Stone exprime son espoir que des services comme Claim Fighter ne soient plus nécessaires à l'avenir, mais qu'en attendant, ils continueront à défendre les créateurs contre les réclamations injustifiées. Il souligne que le système actuel est souvent utilisé de manière abusive, les détenteurs de droits utilisant des outils automatisés pour réclamer une grande quantité de contenu sans vérifier s'il s'agit d'un usage loyal.
Le créateur de contenu, quant à lui, se dit surpris et reconnaissant de ne plus avoir de réclamations sur sa chaîne. Il apprécie le soutien de YouTube, affirmant que les personnes qu'il connaît au sein de la plateforme sont très favorables aux créateurs. Il compare la situation à une « guerre asymétrique », où les détenteurs de droits ont les outils pour réclamer, mais pas nécessairement pour évaluer l'usage loyal.

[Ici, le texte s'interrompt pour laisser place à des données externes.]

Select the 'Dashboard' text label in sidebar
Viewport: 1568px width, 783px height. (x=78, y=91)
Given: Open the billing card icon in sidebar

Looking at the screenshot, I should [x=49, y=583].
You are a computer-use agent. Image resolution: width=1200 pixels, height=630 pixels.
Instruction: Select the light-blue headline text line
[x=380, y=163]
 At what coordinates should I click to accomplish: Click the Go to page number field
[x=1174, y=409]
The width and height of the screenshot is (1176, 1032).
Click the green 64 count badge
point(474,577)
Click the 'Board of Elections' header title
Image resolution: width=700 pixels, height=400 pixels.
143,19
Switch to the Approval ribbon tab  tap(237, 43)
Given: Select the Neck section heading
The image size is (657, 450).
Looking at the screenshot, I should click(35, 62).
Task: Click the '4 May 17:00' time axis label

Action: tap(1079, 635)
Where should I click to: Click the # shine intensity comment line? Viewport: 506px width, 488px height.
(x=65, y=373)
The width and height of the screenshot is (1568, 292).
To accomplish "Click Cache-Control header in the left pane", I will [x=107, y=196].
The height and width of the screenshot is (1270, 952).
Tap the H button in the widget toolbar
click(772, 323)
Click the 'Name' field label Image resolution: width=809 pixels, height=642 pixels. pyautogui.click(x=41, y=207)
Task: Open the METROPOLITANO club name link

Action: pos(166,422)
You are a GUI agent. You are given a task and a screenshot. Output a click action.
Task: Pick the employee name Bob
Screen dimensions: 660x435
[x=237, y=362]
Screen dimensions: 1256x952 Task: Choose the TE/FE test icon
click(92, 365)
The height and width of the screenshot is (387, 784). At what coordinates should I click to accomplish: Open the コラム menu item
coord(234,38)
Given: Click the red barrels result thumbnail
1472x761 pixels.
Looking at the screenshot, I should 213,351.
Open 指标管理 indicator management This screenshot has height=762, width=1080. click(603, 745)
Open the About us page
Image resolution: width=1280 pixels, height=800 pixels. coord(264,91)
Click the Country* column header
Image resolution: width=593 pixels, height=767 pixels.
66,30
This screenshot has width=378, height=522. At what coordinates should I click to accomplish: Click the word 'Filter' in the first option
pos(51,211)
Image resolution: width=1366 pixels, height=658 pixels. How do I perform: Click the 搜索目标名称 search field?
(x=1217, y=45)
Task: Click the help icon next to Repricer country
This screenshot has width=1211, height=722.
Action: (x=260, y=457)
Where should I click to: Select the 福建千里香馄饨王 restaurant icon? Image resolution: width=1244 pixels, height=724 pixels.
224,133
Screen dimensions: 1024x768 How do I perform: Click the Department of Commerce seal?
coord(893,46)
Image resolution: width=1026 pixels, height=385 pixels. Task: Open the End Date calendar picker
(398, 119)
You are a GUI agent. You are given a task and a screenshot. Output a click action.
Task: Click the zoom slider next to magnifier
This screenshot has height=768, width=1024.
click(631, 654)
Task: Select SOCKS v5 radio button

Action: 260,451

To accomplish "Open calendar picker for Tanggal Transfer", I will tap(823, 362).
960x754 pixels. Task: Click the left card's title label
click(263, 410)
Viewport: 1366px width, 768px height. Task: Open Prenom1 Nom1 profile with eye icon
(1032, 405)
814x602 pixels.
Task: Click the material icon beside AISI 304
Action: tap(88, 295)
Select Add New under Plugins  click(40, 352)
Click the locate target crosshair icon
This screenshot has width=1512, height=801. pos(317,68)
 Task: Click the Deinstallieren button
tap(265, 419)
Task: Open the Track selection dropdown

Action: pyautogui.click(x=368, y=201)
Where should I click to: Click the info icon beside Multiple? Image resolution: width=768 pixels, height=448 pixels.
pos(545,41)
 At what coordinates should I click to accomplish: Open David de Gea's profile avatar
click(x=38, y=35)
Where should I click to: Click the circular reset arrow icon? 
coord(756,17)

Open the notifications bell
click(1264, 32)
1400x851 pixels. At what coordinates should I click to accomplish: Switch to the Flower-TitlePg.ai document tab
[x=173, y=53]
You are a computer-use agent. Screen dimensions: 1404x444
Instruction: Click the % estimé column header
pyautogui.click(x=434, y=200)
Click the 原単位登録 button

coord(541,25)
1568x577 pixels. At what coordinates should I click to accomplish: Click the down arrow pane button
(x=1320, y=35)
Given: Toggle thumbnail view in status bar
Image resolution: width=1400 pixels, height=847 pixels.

Une nouvelle préoccupation soulevée concerne l'utilisation de l'IA pour créer de fausses vidéos, comme une vidéo où une personne ressemblant à Rhett Shaw, mais générée par IA, utilisait le décor et les objets de Shaw. Stone reconnaît que la loi est en train d'évoluer pour faire face à ces nouveaux défis, soulignant que cela constitue une violation du droit d'auteur et potentiellement une usurpation de ressemblance. Il mentionne également avoir été victime de « deepfakes » et de vidéos similaires créées par IA, ce qui a inondé sa boîte de réception de messages de spectateurs confus. Il critique la lenteur de YouTube à réagir à ces cas, même lorsqu'ils sont évidents.
Concernant les clips vidéo, le processus de réclamation est similaire à celui de la musique, bien que Stone estime que la musique est encore plus difficile à gérer en raison de la technologie plus avancée des maisons de disques pour l'identification audio. Il estime qu'une grande partie des réclamations sont désormais gérées par l'IA, et que les détenteurs de droits ciblent souvent les chaînes avec le plus d'abonnés.
Stone explique que son propre canal, Legal Eagle, a considérablement élargi son équipe pour produire jusqu'à trois vidéos par semaine, en raison de l'actualité juridique intense. Il met l'accent sur la précision et la recherche approfondie dans ses vidéos, s'appuyant sur une équipe de plusieurs avocats et monteurs vidéo pour garantir un haut niveau de professionnalisme. Il précise que Claim Fighter est désormais ouvert à d'autres créateurs qui font face à de nombreuses réclamations.
Enfin, Stone et le créateur échangent sur l'évolution de YouTube, notant que les blocages de vidéos sont moins fréquents, car les détenteurs de droits préfèrent désormais monétiser le contenu plutôt que de le bloquer. Il suggère que l'industrie musicale pourrait bénéficier d'une approche plus souple, similaire au modèle de TikTok, où l'utilisation de courts extraits de musique a revitalisé de vieilles chansons. Il conclut en exprimant son espoir que des services comme Claim Fighter ne seront pas nécessaires à l'avenir, mais qu'en attendant, ils continueront à se battre pour les créateurs.